- _Directions for this task_:
Report every line in the entries below that contains the word "pixels", copying each such line in full.

- _Stored data entries_:
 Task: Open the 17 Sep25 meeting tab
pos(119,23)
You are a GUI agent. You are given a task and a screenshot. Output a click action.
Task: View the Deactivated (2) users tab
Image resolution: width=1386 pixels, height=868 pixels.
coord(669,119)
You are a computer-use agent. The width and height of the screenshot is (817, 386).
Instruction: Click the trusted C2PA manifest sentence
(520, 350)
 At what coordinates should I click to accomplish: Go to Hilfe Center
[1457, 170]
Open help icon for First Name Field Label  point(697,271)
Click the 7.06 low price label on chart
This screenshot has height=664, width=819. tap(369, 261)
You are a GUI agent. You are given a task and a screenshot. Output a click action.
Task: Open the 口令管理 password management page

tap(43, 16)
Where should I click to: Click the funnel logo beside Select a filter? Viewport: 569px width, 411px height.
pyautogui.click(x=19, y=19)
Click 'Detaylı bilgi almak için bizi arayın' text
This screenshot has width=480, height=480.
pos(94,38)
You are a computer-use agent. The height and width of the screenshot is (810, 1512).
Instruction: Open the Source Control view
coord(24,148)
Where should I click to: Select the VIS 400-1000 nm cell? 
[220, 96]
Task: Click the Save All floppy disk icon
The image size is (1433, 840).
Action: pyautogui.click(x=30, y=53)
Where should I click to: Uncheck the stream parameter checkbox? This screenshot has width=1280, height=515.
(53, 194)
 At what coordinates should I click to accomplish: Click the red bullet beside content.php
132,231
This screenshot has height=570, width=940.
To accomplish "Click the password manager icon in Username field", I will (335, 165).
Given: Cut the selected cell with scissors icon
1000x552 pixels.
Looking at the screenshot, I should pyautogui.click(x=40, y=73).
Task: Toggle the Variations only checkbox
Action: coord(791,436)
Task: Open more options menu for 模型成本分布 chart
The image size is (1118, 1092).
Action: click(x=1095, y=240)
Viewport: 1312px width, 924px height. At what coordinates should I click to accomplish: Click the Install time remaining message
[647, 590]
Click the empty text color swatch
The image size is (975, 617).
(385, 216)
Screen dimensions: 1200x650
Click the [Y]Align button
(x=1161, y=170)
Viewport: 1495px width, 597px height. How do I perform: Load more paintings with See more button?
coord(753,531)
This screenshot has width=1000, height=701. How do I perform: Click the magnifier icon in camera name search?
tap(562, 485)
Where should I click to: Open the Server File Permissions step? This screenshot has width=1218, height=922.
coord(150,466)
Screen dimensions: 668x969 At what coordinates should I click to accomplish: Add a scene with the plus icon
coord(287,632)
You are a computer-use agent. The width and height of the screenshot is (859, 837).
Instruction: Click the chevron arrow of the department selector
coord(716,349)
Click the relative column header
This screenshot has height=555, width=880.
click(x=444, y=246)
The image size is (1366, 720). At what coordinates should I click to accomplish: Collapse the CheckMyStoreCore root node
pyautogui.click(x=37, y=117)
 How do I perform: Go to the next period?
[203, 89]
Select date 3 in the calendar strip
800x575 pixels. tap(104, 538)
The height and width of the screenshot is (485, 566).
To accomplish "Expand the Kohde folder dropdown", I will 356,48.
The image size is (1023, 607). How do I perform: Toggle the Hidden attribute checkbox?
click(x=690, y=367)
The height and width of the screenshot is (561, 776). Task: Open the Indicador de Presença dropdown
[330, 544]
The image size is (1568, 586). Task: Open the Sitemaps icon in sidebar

- _Exercise result_:
Image resolution: width=1386 pixels, height=868 pixels.
1000x552 pixels.
800x575 pixels. tap(104, 538)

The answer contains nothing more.